Output and Debug Information

mode  Vincia:verbose   (default = 1; minimum = 0; maximum = 9)
Level of detail of information written to standard output on what goes on inside VINCIA. Settings different from zero and one are intended for debugging purposes and hence should not be used for normal runs.
option 0 : No runtime output.
option 1 : Normal runtime output.
option 2 : Enhanced runtime output. Also, internal VINCIA diagnostics histograms are booked and filled, especially for matching. These can be printed by the user at any time (e.g., after a run) using the printHistos() method.
option 3 : As for =2. And: a consistency check is added to each branching by reclustering the resulting momenta back using the corresponding inverse kinematics map and checking that the original momenta are recovered within the desired numerical precision.
option 4 : As for =3. And: each prepare() and pTnext() call is explicitly announced, with system number and restart scale printed out, respectively. .
option 5 : As for =4. And: momentum listings are printed for each configuration that violates P < 1.
option 6 : As for =5. And: each main function call is explicitly announced with begin and end printed to output.
option 7 : As for =6. And: all function calls are explicitly announced with begin and end printed to output.
option 8 : As for =7. And: last semi-sensible level of output.
option 9 : As for =8. And: all possible output.

Numerical Parameters

Warning: do not change these parameters unless you have a very good reason to do so.

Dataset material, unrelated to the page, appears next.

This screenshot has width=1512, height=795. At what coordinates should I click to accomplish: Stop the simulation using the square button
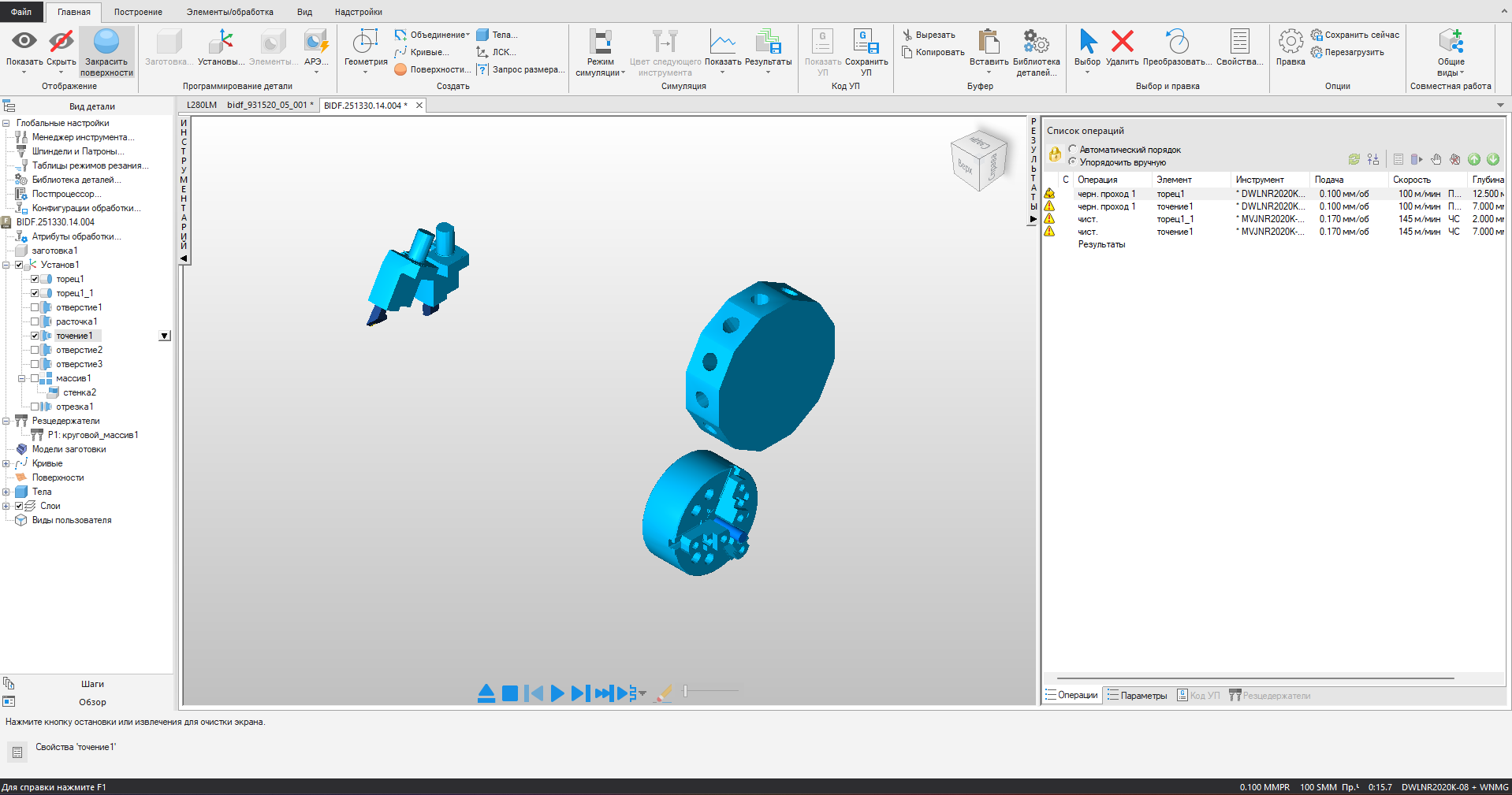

parm  Vincia:TINY   (default = 1e-5; minimum = 1e-12; maximum = 1e-2)
Target for numerical precision. For reasonable precision do not increase above 1e-4. For reasonable speed, do not decrease below 1e-6 (though in principle the Sudakov integrals have been tested Numerical = Analytical all the way down to 1e-12, beyond which the internal double precision handling would no longer suffice).

parm  Vincia:deadZoneAvoidanceFactor   (default = 0.10; minimum = 0.0; maximum = 1.0)
The finite terms of each antenna function are not allowed to cause the full antenna function to become smaller than this factor times the singular terms. During initialization of each antenna function, its C00 coefficient will be adjusted, if necessary, until this condition is satisfied everywhere in phase space. This is to avoid large negative finite terms creating "dead zones", or near-dead zones, in the shower. For LL showering and matching up to NLO, there is in principle no problem in taking this parameter to zero if so desired. However, for the NLL and higher-order matching corrections, very small values of this parameter may result in weights greater than unity being generated, since the corrections are multiplicative and large reweighting factors will be needed to "make up" for any near-dead zones at the previous branching step.